Слегка устав от Коричневого дома, мы отправились смотреть место, где фактически произошел путч и где была перестрелка; в конце концов мы вернулись в отель, где смогли отдохнуть, читая «Таймс» до обеда, на котором к нам присоединился Нейрат. Шел разговор общего характера, не представляющий особого интереса, за исключением одного момента, который меня заинтересовал, когда в разговоре коснулись ошибок, допускаемых переводчиками на международных конференциях. Шмидт рассказывал однажды об одной такой ошибке, и кто-то спросил его: «Вы засмеялись, когда услышали это?», на что он ответил, что сейчас не те времена, когда какой-либо немец рискнет засмеяться в присутствии кого-либо из представителей союзников. Он сказал это с довольно горькой улыбкой. Я должен сказать, что меня удивляет, что они не ожесточены еще больше, и я думаю, что это несомненно должно каким-то образом объяснять, почему они полны решимости (чего бы им это ни стоило) поставить себя в такое положение, чтобы другие люди должны были обращаться с ними с уважением, и я не могу не думать, что это частично объясняет их готовность отказаться от личной свободы ради власти. Как где-то отмечает автор книги «Дом, который построил Гитлер»: «По поводу этого один немец сказал ему: „Когда я иду по улице, я не заинтересован в том, чтобы люди говорили: „Вон идет Иоганн Шмидт“, но я хочу, чтобы они говорили: «Вот идет немец“.

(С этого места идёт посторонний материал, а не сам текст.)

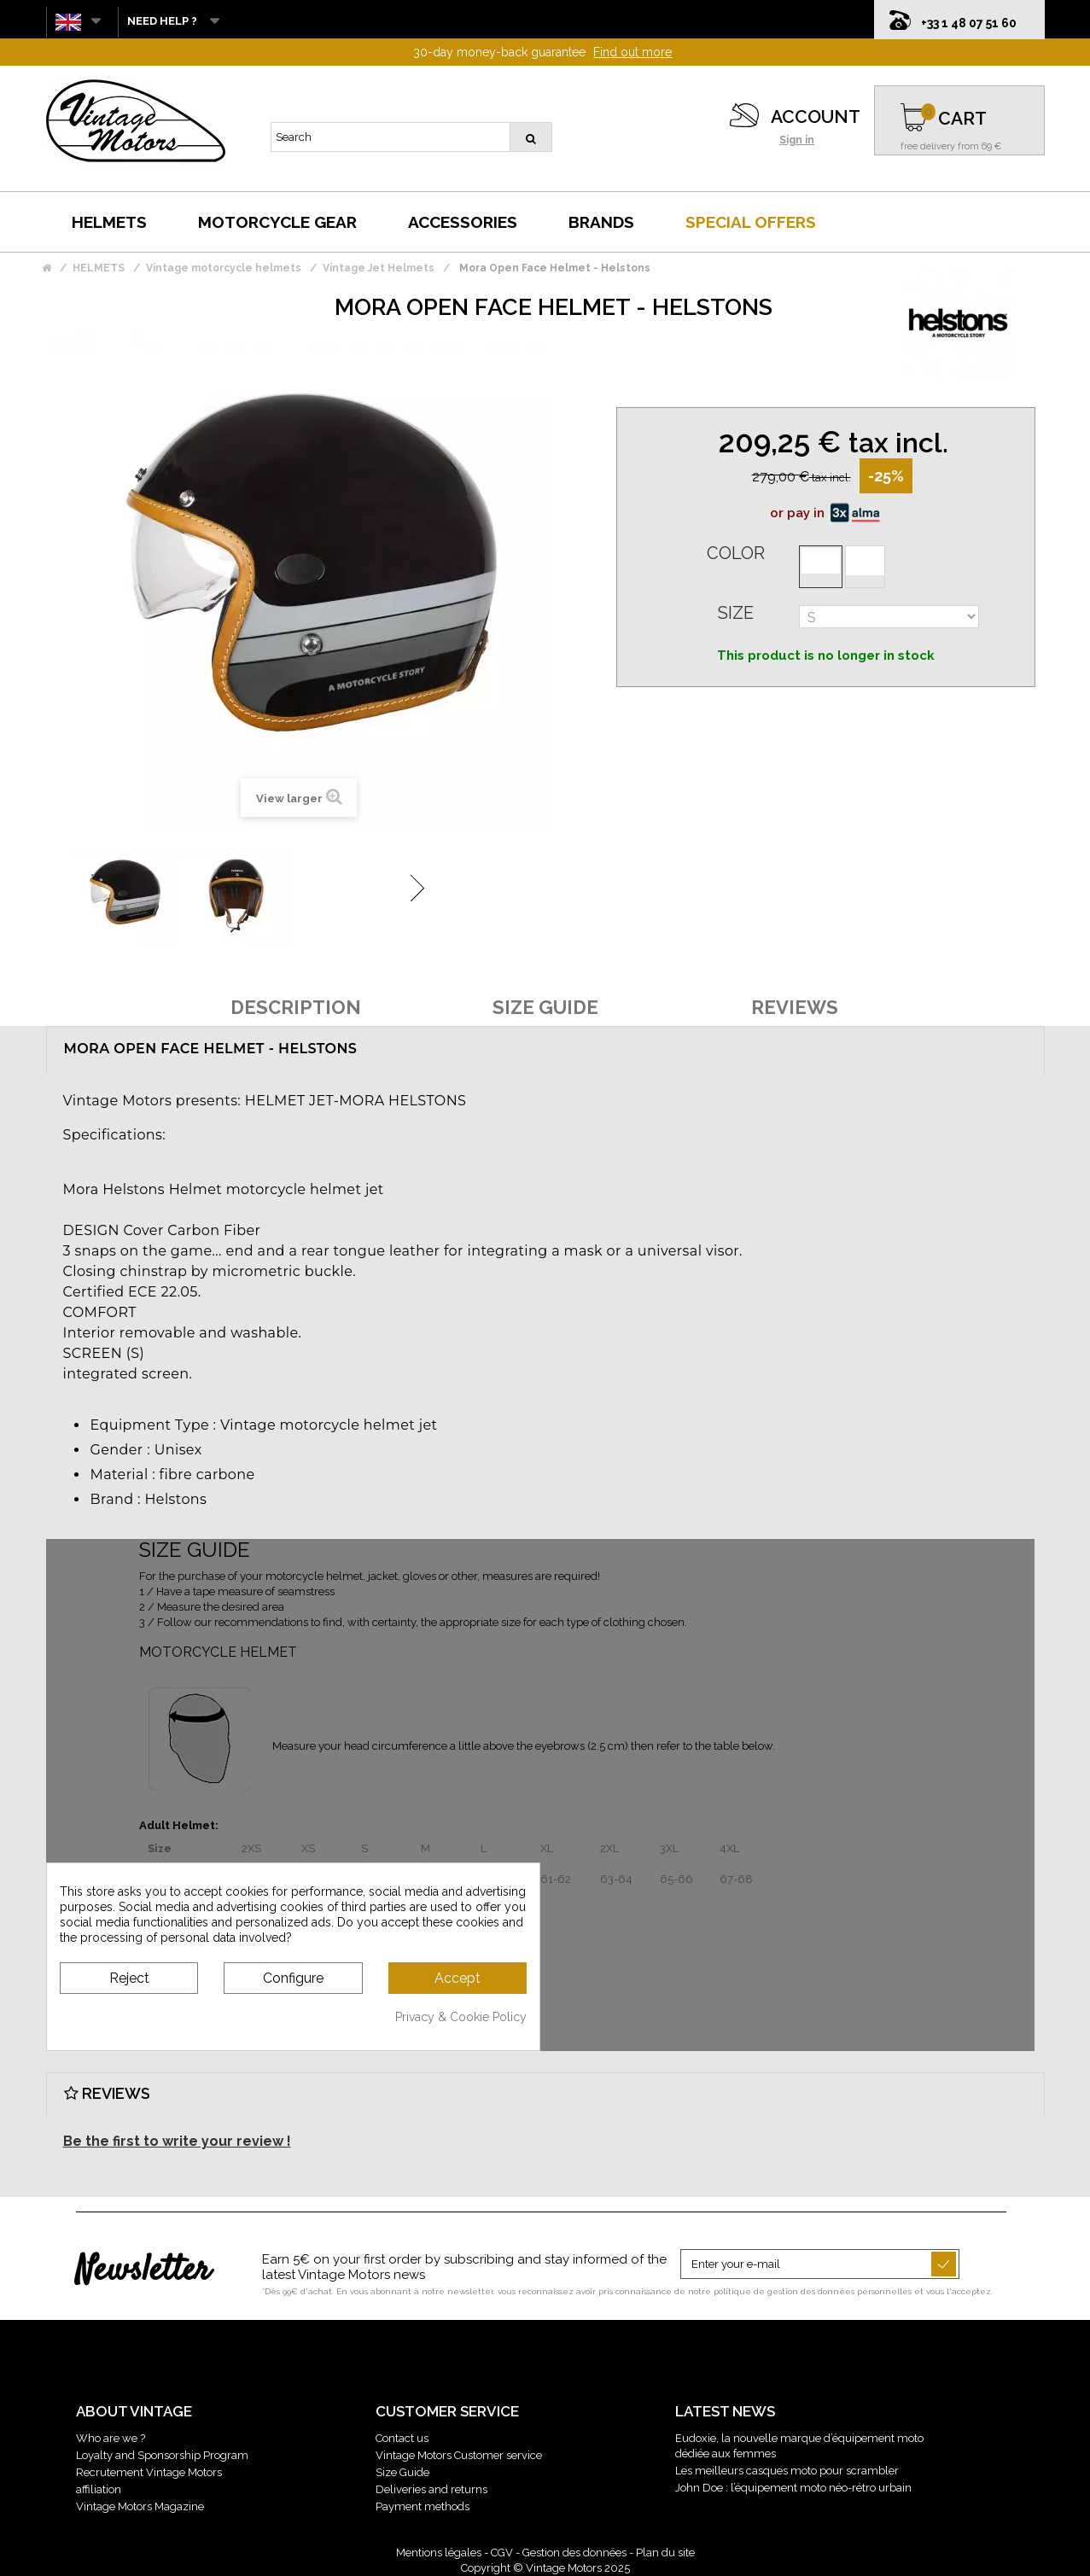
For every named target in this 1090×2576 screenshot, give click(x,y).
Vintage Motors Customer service (459, 2455)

После ужина, на котором мы выпили много доброго мюнхенского пива, мы отправились на поезд и разместились в своих купе. Должен признаться, что я был вполне рад это сделать. Фон Нейрат, к счастью, исчез в своем купе, а мы с Киркпатриком прежде чем улечься спать в течение часа обсуждали наши впечатления.

Беседа с Гитлером в Берхтесгадене

19 ноября 1937 года

Мы прибыли в Берхтесгаден в 9 час. 30 мин. и были сразу же препровождены к дому Гитлера. Он встретил нас на ступеньках, мы тут же поднялись и приступили к беседе – Гитлер, фон Нейрат, Шмидт и я. Он подал мне знак начинать, что я и сделал, поблагодарив его за предоставленную мне возможность иметь эту беседу, которую, как я надеюсь, мы можем провести совершенно откровенно и которая, как я надеюсь, может послужить средством улучшения взаимопонимания между обеими нашими странами – взаимопонимания, от которого, как мне представляется, может зависеть будущее не только обоих наших народов, но и цивилизации вообще.

Он попросил меня указать, какие основные вопросы я хотел бы обсудить. Я сказал, что я полностью в его распоряжении, но что, по мнению премьер-министра, министра иностранных дел и правительства Его Величества, было бы в пределах возможностей обеих наших стран попытаться сразу же полностью определить позиции каждой из них и проявить готовность к сотрудничеству во имя мира и внесению большого вклада в это дело. Хотя в нацистской системе многое вызывает неприятие британского общественного мнения (отношение к церкви; возможно, в меньшей степени – отношение к евреям; отношение к профсоюзам), нельзя закрывать глаза на то, что он сделал для Германии и, с его точки зрения, для того, чтобы выдворить коммунизм из своей страны, и, как он это понимает – чтобы блокировать его продвижение на Запад.

Если взять Англию в целом, то сейчас проявляется гораздо больше понимания всей его работы в этом плане, чем когда-нибудь раньше. Коль скоро мы сможем добиться какого-либо успеха в развитии этого понимания, мы должны будем непременно почувствовать себя вправе подключить к любым переговорам, которые мы могли бы проводить, те страны, с которыми у нас существуют особые связи – Италию и Францию. Если мы вчетвером достигли бы между собой согласия, то тем самым заложили бы самые прочные основы для дела мира и для всего того, что захотели бы построить на этих основах.